Сириус привстал со стула, явно намереваясь наглядно объяснить бестолковому Грюму, что так с Гарри разговаривать не следует, но Ремус удержал любовника за запястье. Зная, насколько сильны оборотни, Гарри спокойно сосредоточился на разговоре с Грюмом.
- Это война. И я не прощу себе, если буду отсиживаться в безопасном месте, пока люди будут проливать свою кровь за меня. Никто никогда мне этого не простит, и я сам в том числе, - повторил Гарри, стараясь, чтобы голос звучал потвёрже. «И заключение». - Я сам поведу свою армию в бой.
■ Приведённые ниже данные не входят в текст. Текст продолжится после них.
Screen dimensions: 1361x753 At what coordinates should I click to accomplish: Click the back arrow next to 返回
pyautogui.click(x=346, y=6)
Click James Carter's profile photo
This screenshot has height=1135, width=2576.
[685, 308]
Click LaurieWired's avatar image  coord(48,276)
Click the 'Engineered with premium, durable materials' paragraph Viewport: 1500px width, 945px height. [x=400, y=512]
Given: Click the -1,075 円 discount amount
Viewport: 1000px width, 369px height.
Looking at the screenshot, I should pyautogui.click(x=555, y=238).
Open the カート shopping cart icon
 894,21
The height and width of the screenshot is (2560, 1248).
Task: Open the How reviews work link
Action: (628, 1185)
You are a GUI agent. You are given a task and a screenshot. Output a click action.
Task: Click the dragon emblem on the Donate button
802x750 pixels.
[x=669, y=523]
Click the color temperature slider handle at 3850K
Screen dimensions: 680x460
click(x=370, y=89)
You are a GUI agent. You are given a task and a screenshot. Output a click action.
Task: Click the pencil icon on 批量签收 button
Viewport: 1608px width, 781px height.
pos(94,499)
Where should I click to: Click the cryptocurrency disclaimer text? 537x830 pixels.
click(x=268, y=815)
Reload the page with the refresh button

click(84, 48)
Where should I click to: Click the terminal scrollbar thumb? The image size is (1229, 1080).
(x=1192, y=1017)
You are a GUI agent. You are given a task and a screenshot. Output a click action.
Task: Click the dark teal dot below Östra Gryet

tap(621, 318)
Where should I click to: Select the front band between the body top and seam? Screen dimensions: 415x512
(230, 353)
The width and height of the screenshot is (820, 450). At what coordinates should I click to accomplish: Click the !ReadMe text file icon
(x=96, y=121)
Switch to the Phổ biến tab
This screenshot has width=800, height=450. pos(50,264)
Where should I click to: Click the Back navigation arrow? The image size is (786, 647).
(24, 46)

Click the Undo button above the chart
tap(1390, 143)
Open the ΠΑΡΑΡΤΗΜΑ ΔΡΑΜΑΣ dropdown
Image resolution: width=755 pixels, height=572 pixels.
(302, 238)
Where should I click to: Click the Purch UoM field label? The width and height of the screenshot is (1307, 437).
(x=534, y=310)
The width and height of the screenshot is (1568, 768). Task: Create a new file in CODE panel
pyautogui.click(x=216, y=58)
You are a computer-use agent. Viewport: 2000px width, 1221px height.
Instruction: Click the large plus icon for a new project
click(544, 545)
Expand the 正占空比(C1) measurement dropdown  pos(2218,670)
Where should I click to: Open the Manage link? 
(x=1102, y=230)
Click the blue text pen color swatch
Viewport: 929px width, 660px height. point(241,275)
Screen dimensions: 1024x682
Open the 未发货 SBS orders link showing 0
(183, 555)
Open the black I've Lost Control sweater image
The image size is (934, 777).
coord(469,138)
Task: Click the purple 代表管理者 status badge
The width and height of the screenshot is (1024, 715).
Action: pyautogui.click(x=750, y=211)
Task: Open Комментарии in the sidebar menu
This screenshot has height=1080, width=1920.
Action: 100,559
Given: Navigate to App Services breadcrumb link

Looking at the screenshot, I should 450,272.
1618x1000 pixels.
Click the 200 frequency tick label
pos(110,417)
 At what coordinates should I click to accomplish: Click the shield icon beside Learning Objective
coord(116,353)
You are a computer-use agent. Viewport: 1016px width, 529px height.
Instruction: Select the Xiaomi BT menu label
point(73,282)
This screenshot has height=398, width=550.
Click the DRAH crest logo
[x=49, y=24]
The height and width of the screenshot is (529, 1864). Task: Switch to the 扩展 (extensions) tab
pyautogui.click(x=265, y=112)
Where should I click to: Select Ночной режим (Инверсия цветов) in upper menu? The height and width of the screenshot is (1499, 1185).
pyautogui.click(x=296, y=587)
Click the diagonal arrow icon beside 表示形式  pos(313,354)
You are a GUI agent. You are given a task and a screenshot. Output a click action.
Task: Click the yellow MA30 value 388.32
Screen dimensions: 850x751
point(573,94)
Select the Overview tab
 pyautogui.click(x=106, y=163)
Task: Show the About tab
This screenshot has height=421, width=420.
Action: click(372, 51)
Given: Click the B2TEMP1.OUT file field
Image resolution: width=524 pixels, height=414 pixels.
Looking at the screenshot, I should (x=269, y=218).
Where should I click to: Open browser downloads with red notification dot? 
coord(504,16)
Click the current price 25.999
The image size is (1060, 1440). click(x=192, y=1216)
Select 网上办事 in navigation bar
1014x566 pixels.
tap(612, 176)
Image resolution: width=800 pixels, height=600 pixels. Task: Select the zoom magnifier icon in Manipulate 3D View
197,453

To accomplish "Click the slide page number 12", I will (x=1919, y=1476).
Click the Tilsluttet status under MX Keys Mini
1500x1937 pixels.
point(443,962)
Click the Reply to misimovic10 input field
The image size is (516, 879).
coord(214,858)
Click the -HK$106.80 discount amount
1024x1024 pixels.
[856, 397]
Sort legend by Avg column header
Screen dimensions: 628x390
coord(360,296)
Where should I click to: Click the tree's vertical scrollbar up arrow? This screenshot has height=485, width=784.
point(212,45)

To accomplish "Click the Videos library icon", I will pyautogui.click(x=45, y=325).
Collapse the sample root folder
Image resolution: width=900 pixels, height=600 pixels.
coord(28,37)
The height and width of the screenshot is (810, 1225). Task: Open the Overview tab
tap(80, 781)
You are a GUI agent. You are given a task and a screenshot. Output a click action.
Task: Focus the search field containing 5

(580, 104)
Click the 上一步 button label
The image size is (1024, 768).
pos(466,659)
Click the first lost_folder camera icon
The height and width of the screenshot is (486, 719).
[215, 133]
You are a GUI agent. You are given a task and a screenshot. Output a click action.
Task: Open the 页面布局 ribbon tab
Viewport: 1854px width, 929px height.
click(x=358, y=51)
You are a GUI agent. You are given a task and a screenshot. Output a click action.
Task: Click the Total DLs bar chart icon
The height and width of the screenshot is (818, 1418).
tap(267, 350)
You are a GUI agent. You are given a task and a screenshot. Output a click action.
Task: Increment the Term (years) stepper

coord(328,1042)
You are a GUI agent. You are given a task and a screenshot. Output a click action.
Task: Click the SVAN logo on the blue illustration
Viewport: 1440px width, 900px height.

Так прямо и вслух об этом было заявлено впервые.
- А не слишком ли молод ты, Поттер, чтобы командовать армиями?
- Что такое молодость, Аластор? - зло спросил Гарри; он не хотел этого, но его и в самом деле задели слова старого аврора. - Это время, когда пьёшь сливочное пиво и робко мечтаешь о первом поцелуе? Это время, когда видишь тестралов только на картинках в учебнике? Молодость - это когда тебя никто всерьёз не хочет убить? Когда дементоры не вызывают в памяти ничего страшнее неуда по Трансфигурации? Если это молодость, то я не молод и никогда таким не был. Я умею драться. Я хочу драться. И я буду драться, потому что ничего больше у меня нет и никогда не было. Надеюсь, я ясно выразился.